Ceci n’est pas un fait divers – Philippe Besson
« Papa vient de tuer maman », Léa, 13 ans. Ce roman est l’enquête du frère ainé de Léa cherchant à comprendre les raisons qui ont poussé son père à ce féminicide et qui tente, avec sa petite sœur, de survivre. Une lecture utile.
Éditeur : Julliard ; Nombre de pages : 208 ; Parution : Janvier 2023 ;
Prix : 20 € / Version ebook disponible
J’évoquais il y a peu dans une discussion le livre de Sarah Barukh « 125 et des milliers » à paraître le 8 mars 2023 (Harper et Collins France) et, à ma grande surprise, mon interlocutrice, qui m’apparaissait pourtant comme quelqu’un d’averti, est littéralement tombée des nues lorsque je lui ai dit qu’en France, une femme mourait tous les 2,5 jours des suites de violences conjugales et toutes les deux semaines en Suisse en 2021. Si de tels actes ne lui étaient pas étrangers, elle n’imaginait pourtant pas que le nombre de décès était si élevé… Je réalisais ainsi que la connaissance de ce fait de société n’allait finalement pas de soi en dépit de tout ce que l’on peut entendre ou voir autour de nous ou dans les media. Face à ce fléau social, si éloigné de la catégorie réductrice des crimes passionnels à laquelle on l’a longtemps cantonné, toute initiative est bienvenue : témoignages, essais, reportages, films, posts choc tels ceux d’Andrea Bescond… et romans.
Philippe Besson est parti d’un témoignage pour son dernier livre, très réussi. Un peu à la manière de « Chanson douce » de Leila Slimani qui débute par cette phrase inoubliable, « Le bébé est mort », celui de Philippe Besson s’ouvre sur les paroles glaçantes de Léa, 13 ans, joignant son frère aîné au téléphone, celui-ci ayant quitté le foyer familial depuis quelques années : « Papa vient de tuer maman ». Derrière cette phrase, un drame s’est joué et plusieurs vies se sont brisées. Lorsqu’une femme décède en effet des coups portés par son conjoint, il ne s’agit pas seulement d’une statistique, d’un encart dans un journal local dans la rubrique des faits divers. Ce sont non pas une mais plusieurs personnes qui voient leurs destinées totalement bouleversées.

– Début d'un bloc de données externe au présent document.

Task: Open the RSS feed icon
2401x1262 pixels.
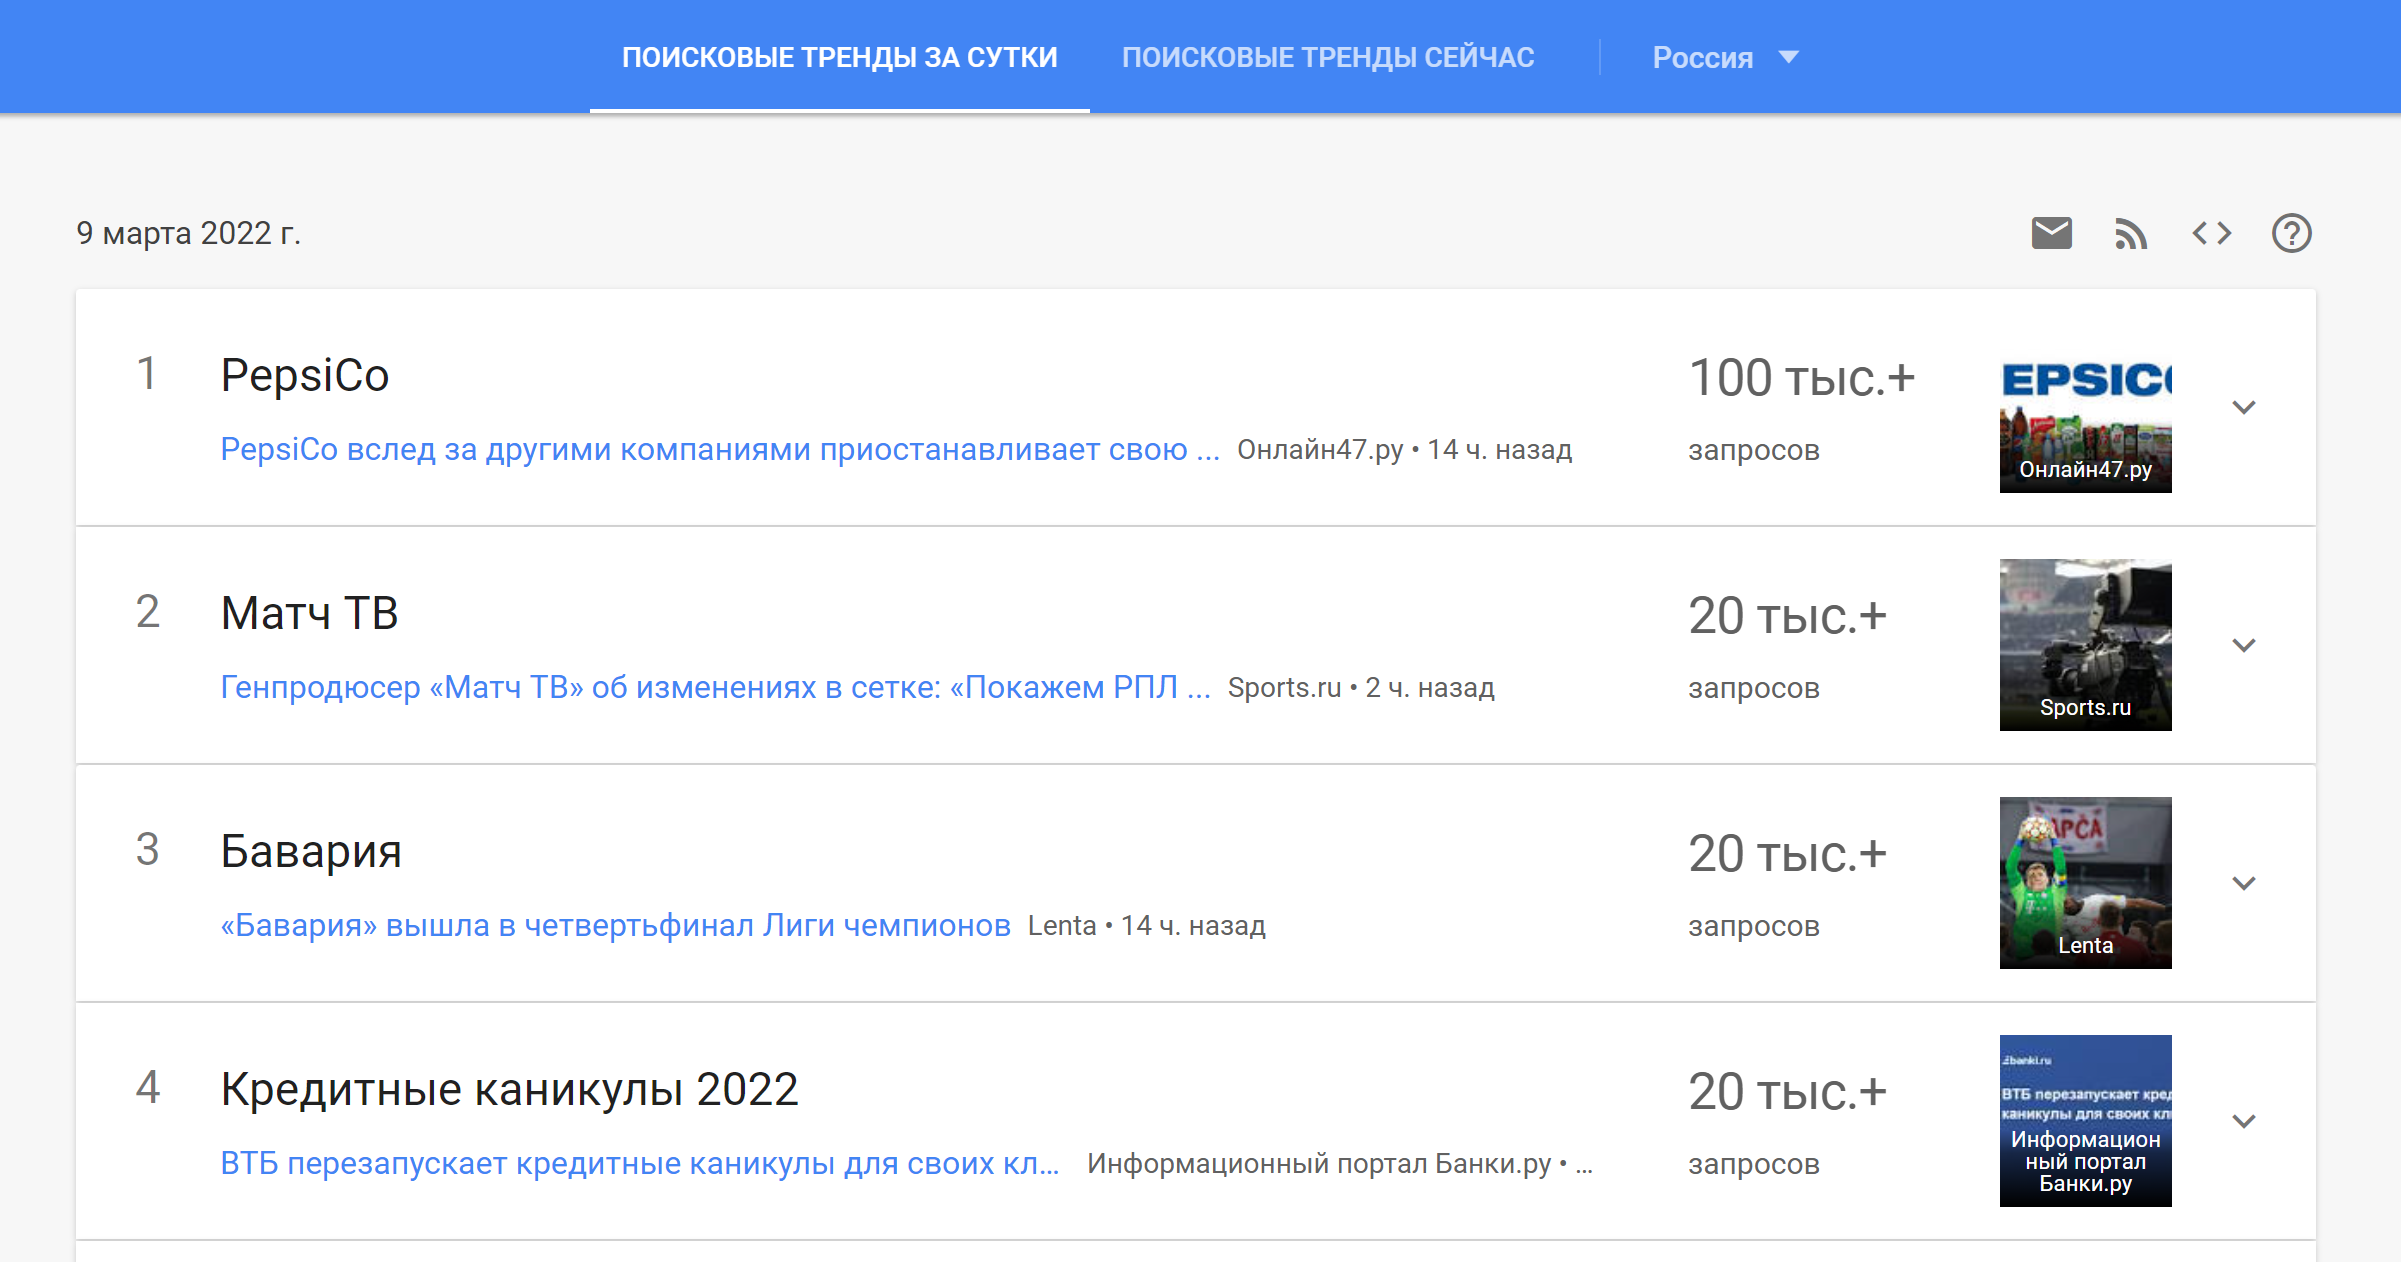Action: [x=2130, y=234]
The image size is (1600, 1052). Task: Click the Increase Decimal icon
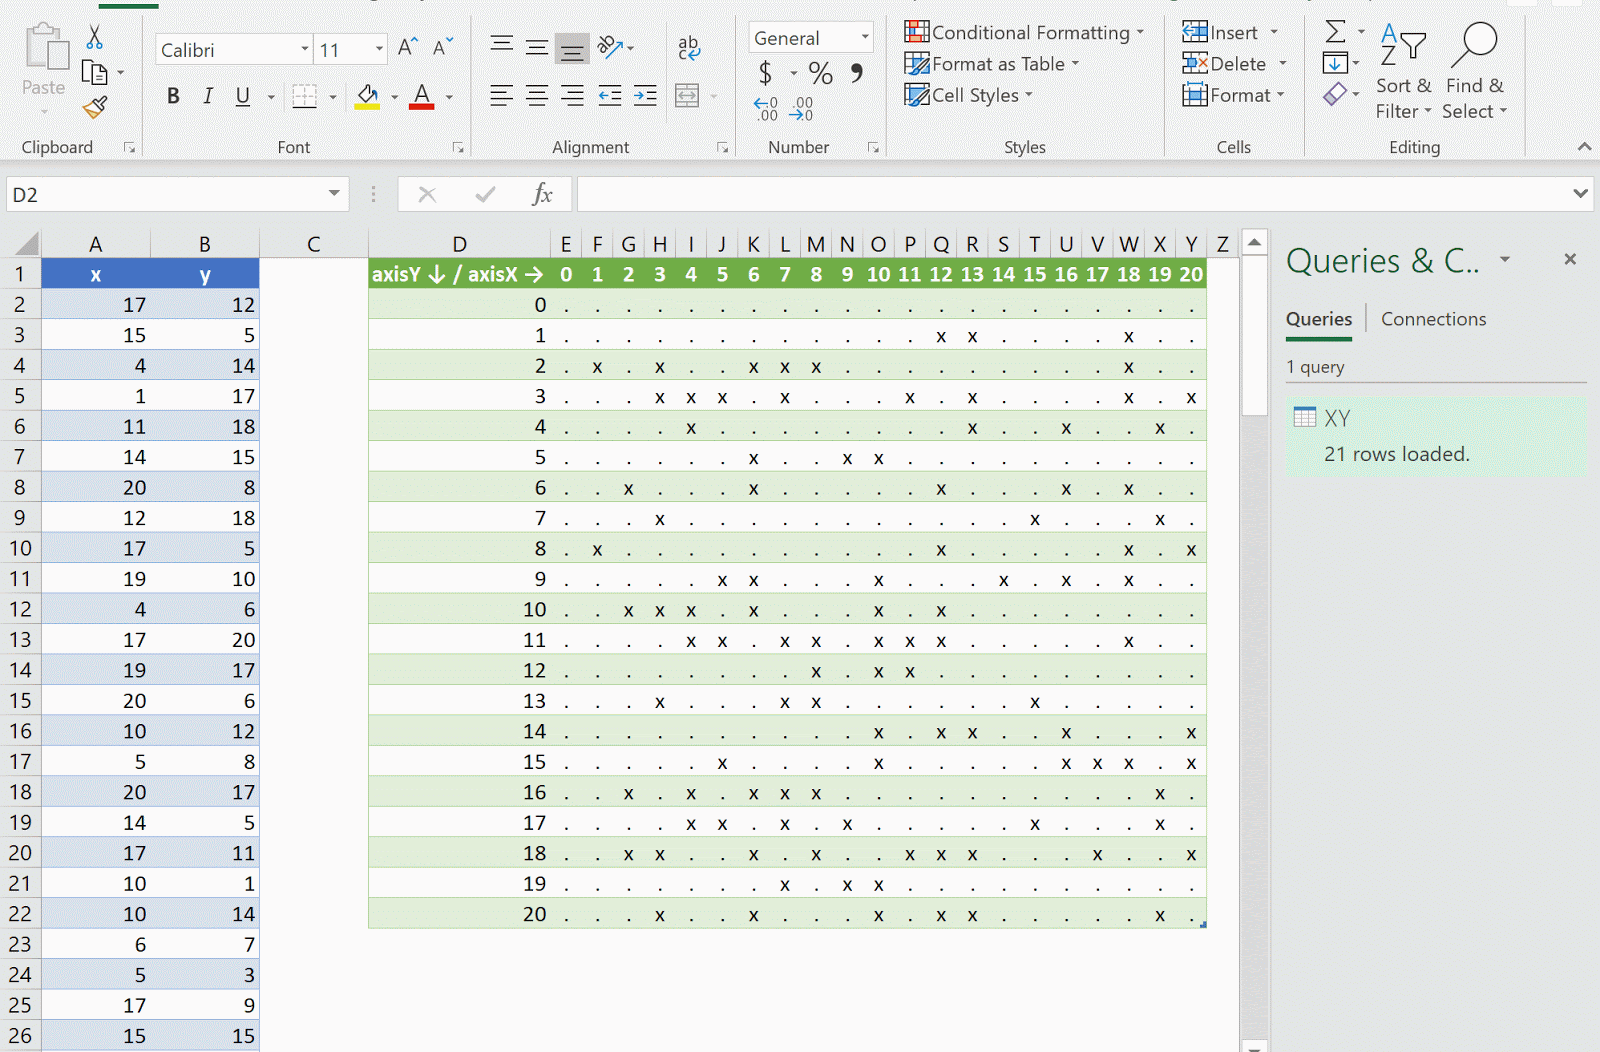pos(765,108)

Et c’est ici l’un des aspects les plus intéressants du livre de Philippe Besson, adoptant le point de vue de l’une des victimes du drame, celui du fils âgé de 19 ans au moment des faits. Narrateur de l’histoire, celui-ci va mener son enquête afin de comprendre comment le drame a pu se produire. Passés l’état de sidération, le chagrin incommensurable, la colère, viennent la culpabilité et la question abominable « comment n’ai-je rien vu ? ». Pourtant, les signes de la catastrophe à venir étaient bien présents. Le drame qu’a mis en scène l’auteur est assez « classique » : un couple se forme, un premier enfant voit le jour alors que le couple n’était pas forcément très solide, puis un deuxième. La femme travaille, le mari aussi et devient au fil du temps, d’une jalousie maladive. Sa femme, c’est sa chose. Alors, quand celle-ci montre des velléités d’indépendance, il explose. De quelle manière surmonter ce drame pour les enfants ? Léa a été le témoin direct, a recueilli les dernières paroles de sa mère agonisant. Pourtant, elle se trouve aux prises d’un conflit de loyauté terrible, auquel échappe son frère plus éloigné de la cellule familiale.
J’ai aimé dans ce livre la figure du grand-père paternel qui, même dévasté, met son propre chagrin de côté pour prendre en charge ses petits-enfants et tenter de les maintenir en vie. J’ai apprécié aussi la manière dont l’auteur a montré la réalité factuelle de cette situation, nous plongeant au plus près des enfants, de la commission de l’acte, à la possibilité de revenir sur les lieux du drame des mois plus tard dans une scène hallucinante, en passant par les interrogatoires de la police, les mains-courantes demeurées sans suite, la question de l’autorité parentale que le parent criminel conserve (la question est en ce moment en discussion au Parlement…).
La fiction a elle aussi un rôle à jouer pour peut-être toucher davantage de personnes et éveiller les consciences.
À propos de l’auteur
Auteur de premier plan, Philippe Besson a publié aux éditions Julliard une vingtaine de romans, dont Son frère, adapté au cinéma par Patrice Chéreau, L’Arrière-saison (Grand Prix RTL-Lire), « Arrête avec tes mensonges » (prix Maison de la Presse), Le Dernier Enfant et Paris-Briançon.